Joseph predicted to Pharaoh a period of seven years of plentiful harvests, to be followed by seven years of drought and poor harvests, and Pharaoh responded by building granaries to store the excess food from the plentiful years, to be used as reserves for the later lean years.

In today’s world, rising CO2 levels and (slowly) rising temperatures hold the promise for plentiful harvests in the near future, but with no assurance that the climate will not later turn colder due to forces beyond human control (as it did from AD 150 – 500 and AD 1300 – 1700).

Instead of wisely managing the plentiful harvests to use as reserves for the lean years, as Pharaoh did in Joseph’s time, today’s climate activists recommend spending trillions of dollars to try to prevent the plentiful harvests from ever occurring, and deprive millions of people of the means to live more comfortable lives (which require the use of fossil-fuel energy instead of pre-1800 technology).
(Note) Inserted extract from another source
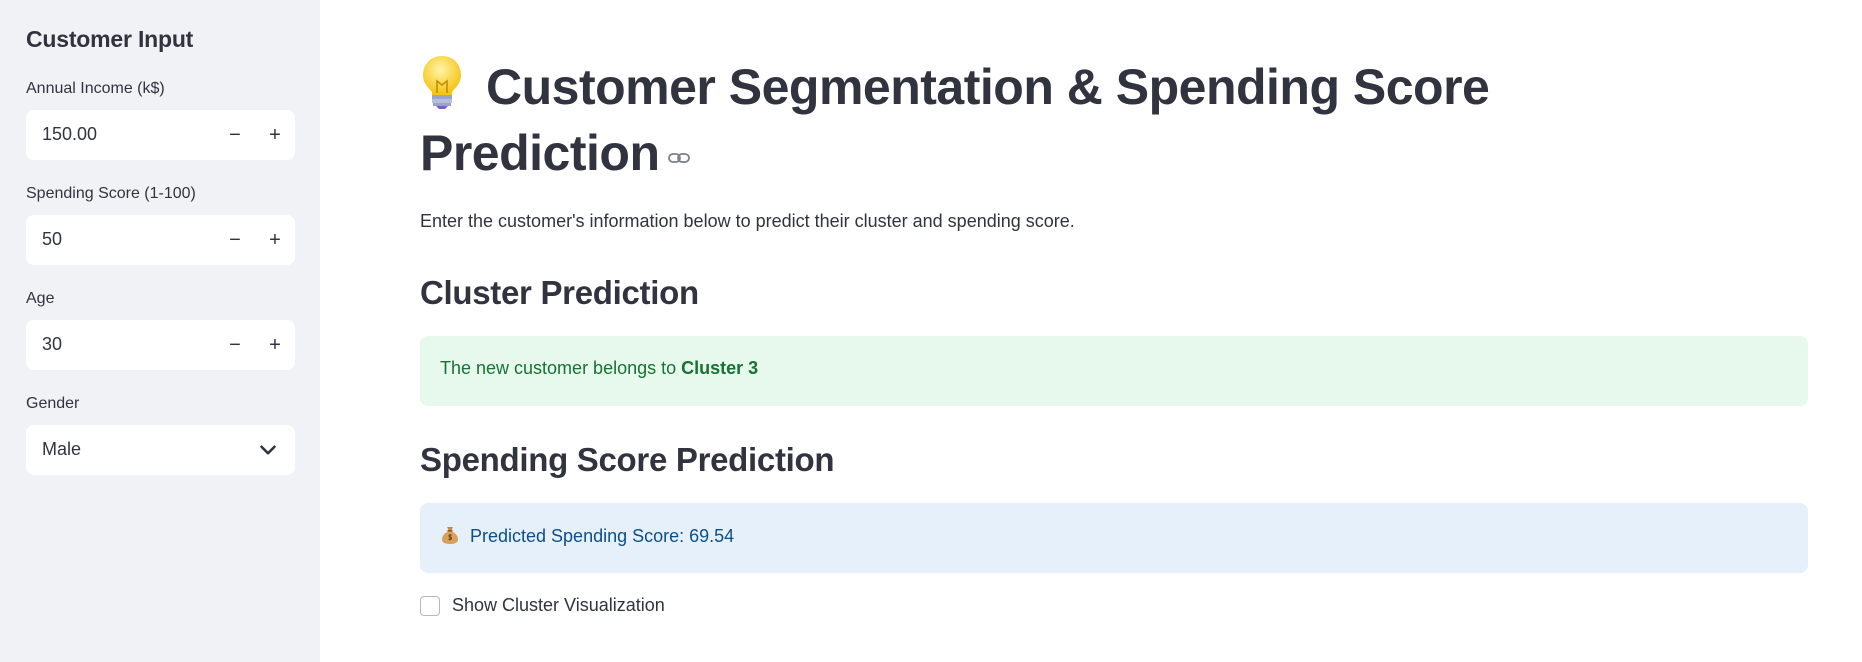 The image size is (1862, 662). I want to click on link-icon, so click(679, 158).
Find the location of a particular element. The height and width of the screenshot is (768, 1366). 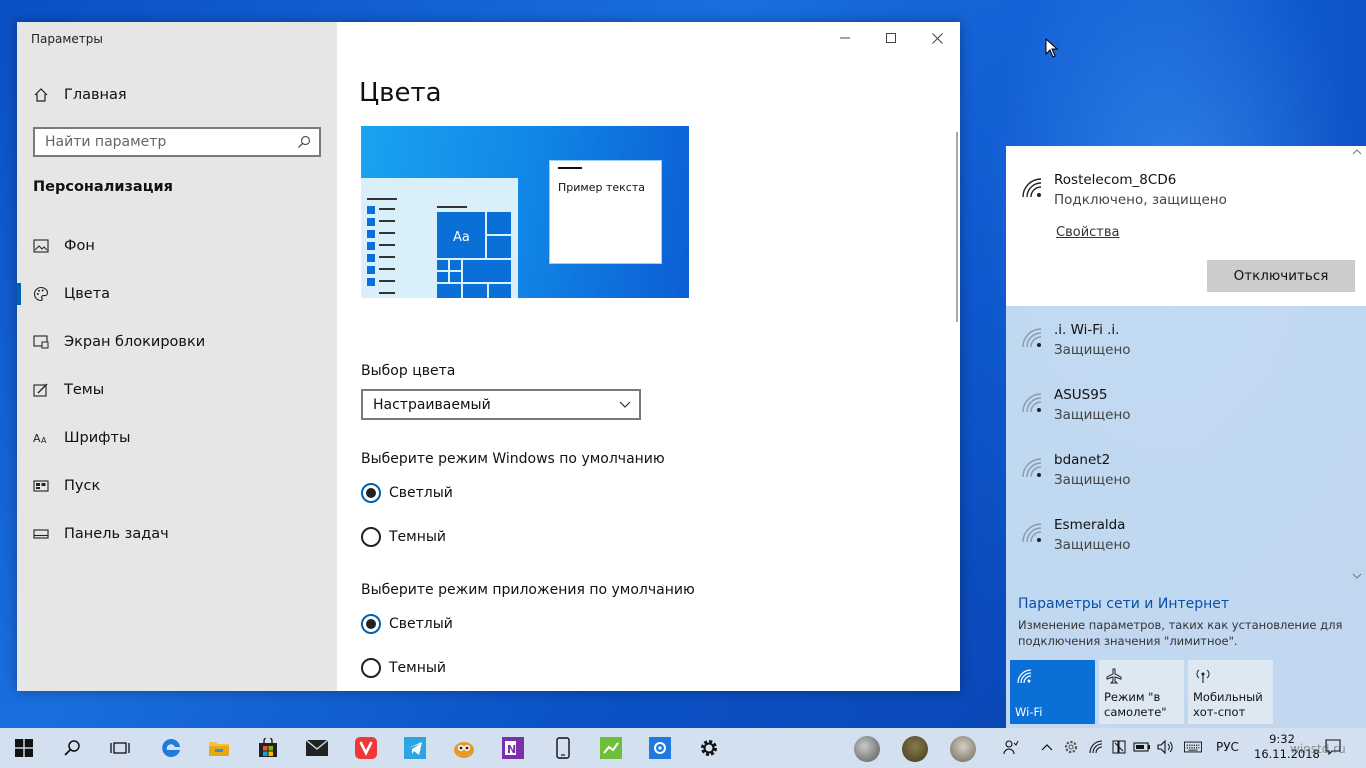

windows-mode-light-radio: Светлый is located at coordinates (407, 493).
We need to enjoy this slightly warmer climate while we have it, and do everything possible to provide for the needs of the world’s population. If there is another cooling period in the future, that extra CO2 in the air will help crops grow and provide food despite the shorter growing season.

3x2
May 21, 2021 11:10 am

Back when I was a lot younger I used to enjoy the company, on a weekend, of a lady. Shocker. We got along like a house on fire.
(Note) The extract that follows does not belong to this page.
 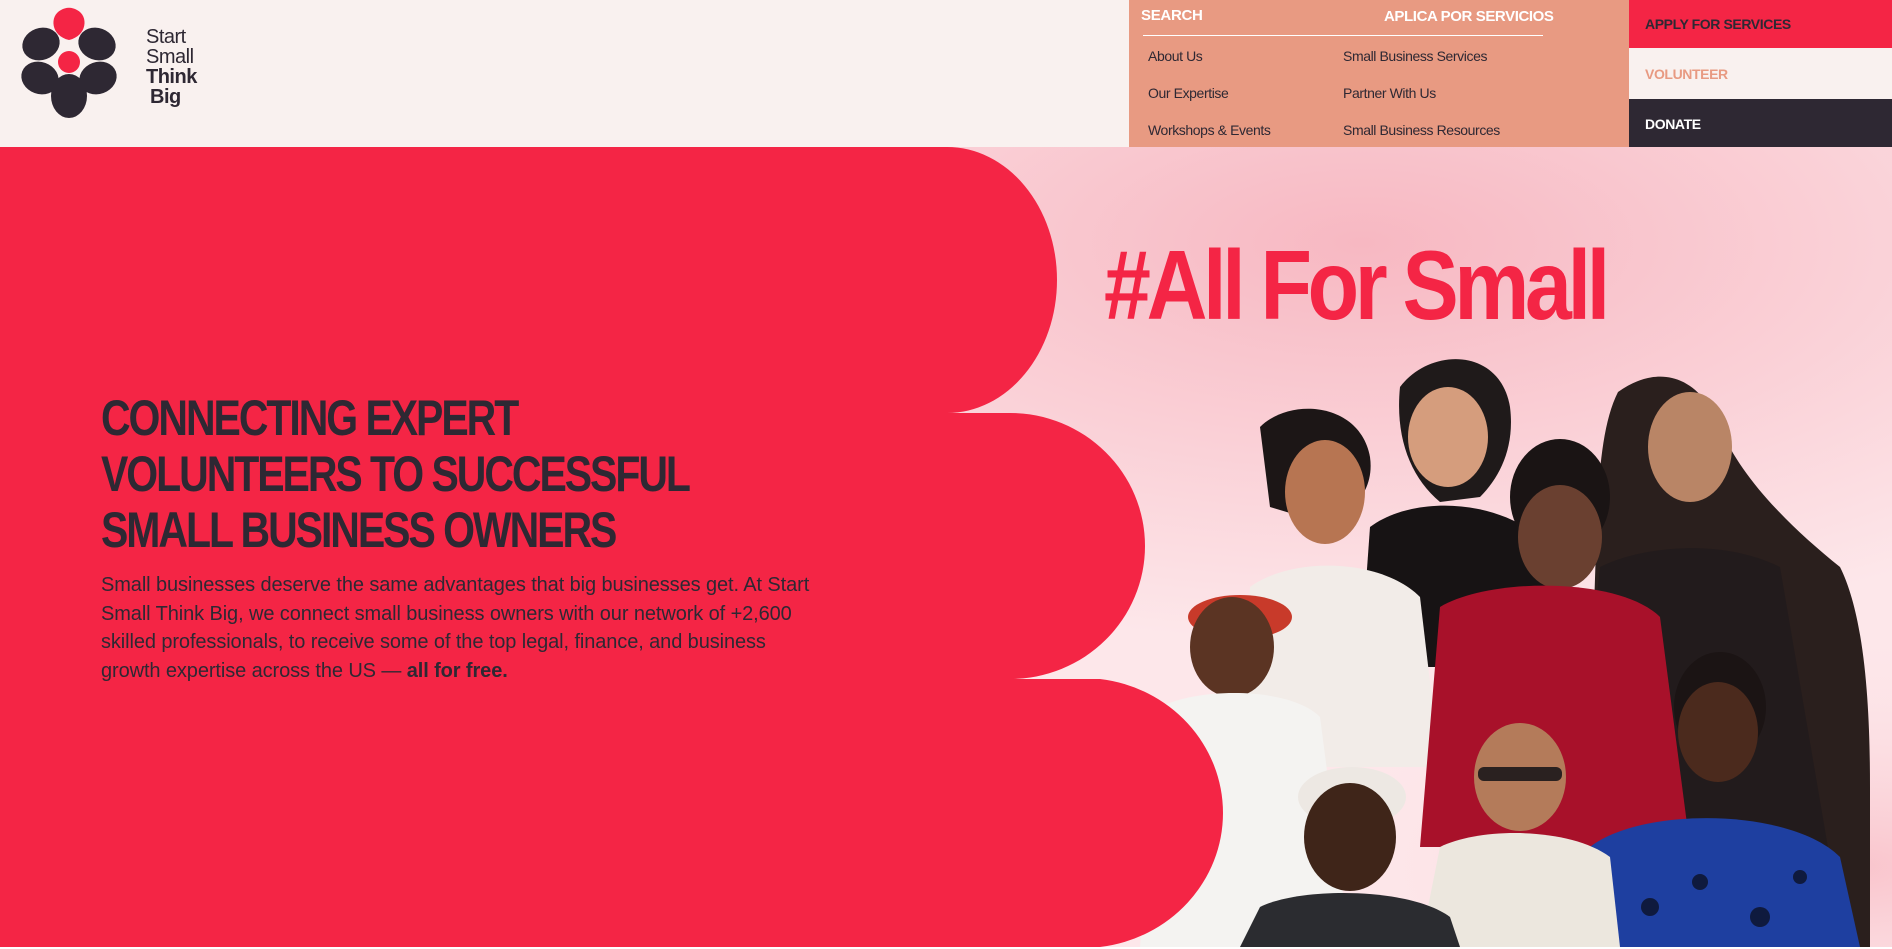 What do you see at coordinates (69, 62) in the screenshot?
I see `flower-logo-icon` at bounding box center [69, 62].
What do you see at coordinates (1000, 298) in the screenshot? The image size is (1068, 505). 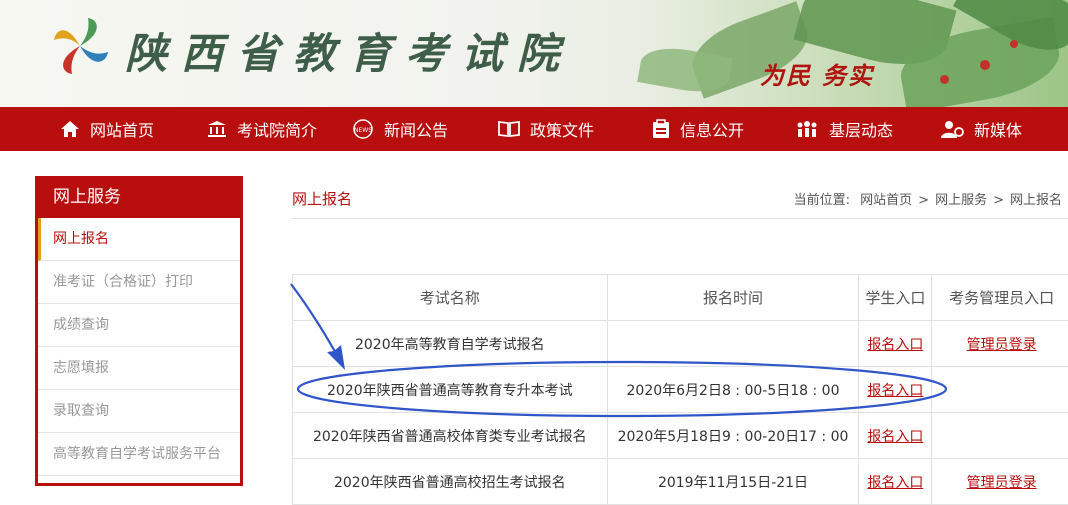 I see `column-header-admin-entry: 考务管理员入口` at bounding box center [1000, 298].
Just one problem … She was like some kind of ‘Superman’, weekend fun loving individual, but by Monday she was back to ‘protest and activist mode’.

Something I learned quite quickly was that she needed, pathologically, something to ‘protest’. Reality be dammed, she needed something … Anything to be against.

My point here is that there are always sufficient numbers of individuals that, even were one to prove
every one of their current ‘fears’ to be BS, will simply seek out another.

Some people just can’t help themselves. It’s like a drug. Take away one source, they find another.

ResourceGuy
May 21, 2021 1:07 pm

Today’s climate con job news item is brought to you by CNBC with the title, “Off-the-grid homes are coming to your neighborhood, as climate change creates suburban survivalists”. I guess they confuse rich households with large tax credits as scared survivalists! They probably don’t even know that tax credits are not capped like deductions for the these rich taxpayers and that is the policy prescription to skirt limitations in the tax code. Just don’t call it climate fairness.

May 21, 2021 4:09 pm

Takes digesting, but I’ll say what my memory is:

  • 2.0C threshold of doom was arbitrary choice decades ago, burped up ever since, even the infamous Phil Jones of the CRU admitted that the 2.0C threshold of doom was arbitrary
  • 1.5C just gives a margin of safety
  • a recent attempt to justify it selects only recent times when thermometers were supposedly quite accurate, so does not go back to 1750AD.
  • evidence from proxies such as archaeological excavations proving farming in southwest Greenland during the MWP are evaded
Tim Gorman
Reply to  Keith Sketchley
May 22, 2021 2:04 pm

Don’t confuse resolution with accuracy. Even current temperature stations can only be depended upon to have a +/- 0.6C uncertainty. That’s not very much better than thermometers in 1900.

There is a reason for that. Temperature stations, even new ones with digital measuring devices, still have wasps build nests in the path of the airflow through the station, they still have insects leaving detritus in and around the actual sensor, blown leaves and trash can still accumulate inside the station housing, etc.

Most climate scientists won’t even admit that such uncertainty exists.